Monday, May 26, 2014

Mahalo, Jer: JGB, January 27, 1989 at the Orpheum

 LN jg1989-01-27.jgb.all.sbd-moses.84866.flac1644

Can't believe I haven't annotated any 1989 Garcia Band. For my money, 1988-1989 is one of the great JGB periods, which a fresh and healthy Jerry (that's what starts to break down, for me, 1990-1991), solid band, some fresh material, rehearsed arrangements, and lots of classic American songs. Nothing too crazy, lots of good music.

Friday, January 27, 1989 finds Garcia healthy and frisky after, I believe, an extended Maui scuba vacation. This is his first public appearance since the New Year's Eve Dead show, and the first Garcia Band gig since early December (2-3), also at the Orpheum. The Dead would play four shambolic Chinese New Year shows at Oakland's Henry J. Kaiser Auditorium starting a week from this night, so 1/27 really does feel like warming up.

It's hard to listen to any show in isolation, which is what I'd really like to do here - put some fresh ears on a show that has a positive connotation in my head, just listen to it on its own terms.

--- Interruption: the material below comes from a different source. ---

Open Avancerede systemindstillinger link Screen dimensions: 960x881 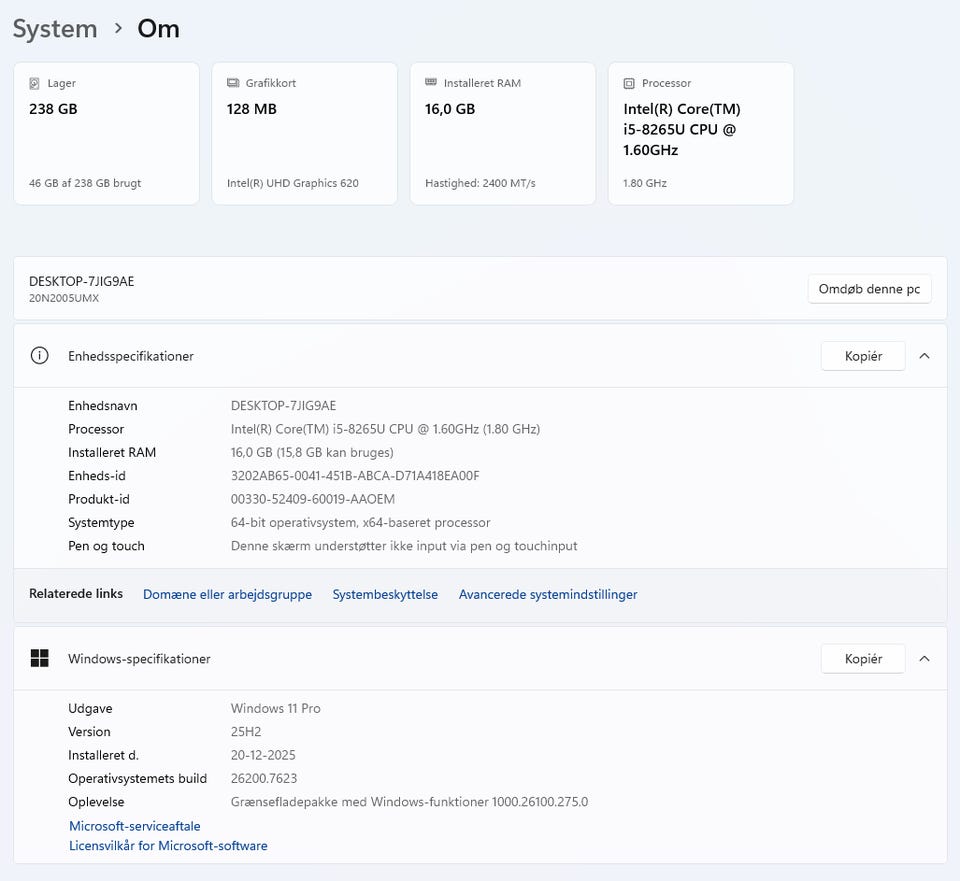[x=548, y=594]
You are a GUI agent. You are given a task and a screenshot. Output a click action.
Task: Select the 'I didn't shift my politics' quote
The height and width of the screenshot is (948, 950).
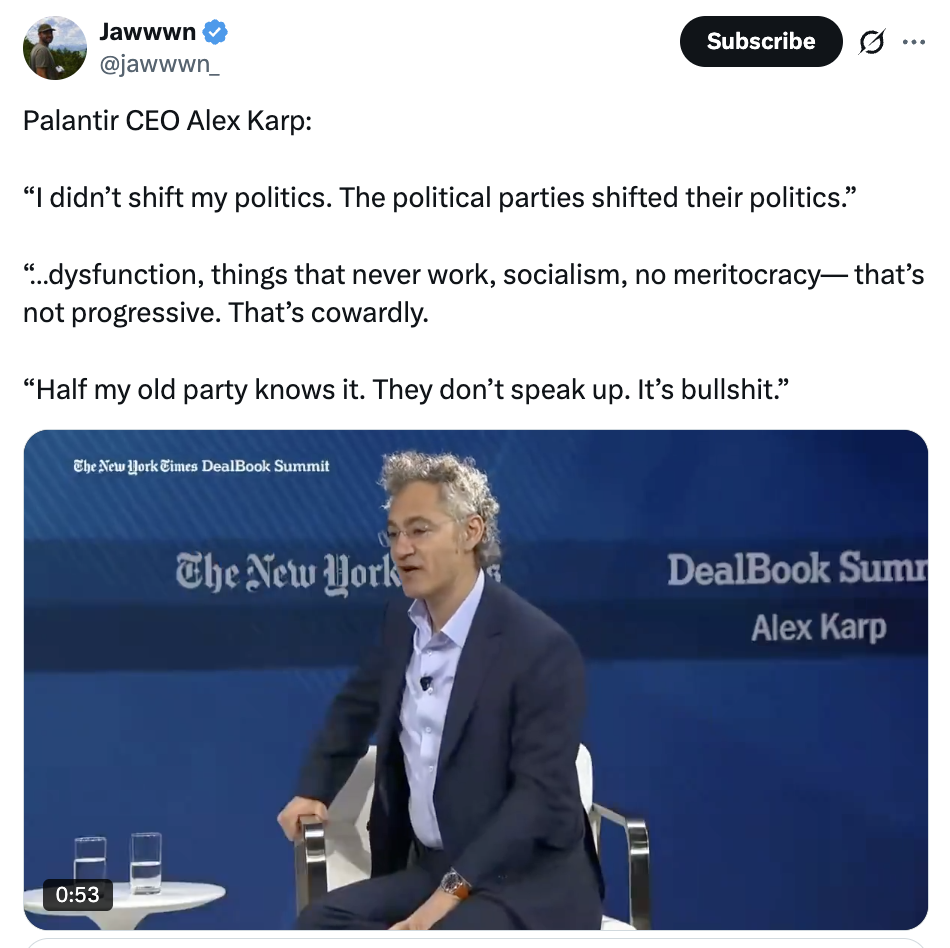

But I can't. I know I am a fan of the next night, and the next Orpheum weekend (March 3-4), which I also really like, and the rest of the spring, which is a peak period for me.

But I can't hear this one out of its context, and the greatness of the context leads me to sympathize with this show. Where vocals are flubbed (as they really are throughout the night), I hear Jerry shaking out the cobwebs. Where things are a little brief, I call them "tight". When entropy strikes arrangement, I give them unearned credit for how they meant it to sound. I try not to beat myself up about it - it probably is a good show. But I also think it's true that I am looking ahead to what's coming.

Setlist Notes

It's certainly an interesting show. Here's the setlist with some notes. 

JGB setlist 1/27/89 Orpheum Theatre

"Let's Spend The Night Together" (Jerrybaseis a great song on any measure, and most every Garcia version is excellent. The fact that he played this so well and often with Nicky Hopkins gives it special resonance. In the Hopkins era it served as a "jam vehicle", stretching out and thus not usually played on a night with another long number such as "Don't Let Go". This night we get both, but LSTNT, coming out of 13 years of mothballs (last played 1/28/76), clocks in at a brisk 6:47. This resurrected version stayed much tighter, usually clocking in 10 minutes, I'd estimate. This was the first time Jerry ever opened a show with it, and he'd only do that one more time, five weeks later on 3/3/89. It's still a work in progress, but I have always argued that toying with the repertoire is an unalloyed good - when he's working up new material, Garcia is engaged. (The version from the next night, 1/28/89, is much hotter and is overall outstanding.)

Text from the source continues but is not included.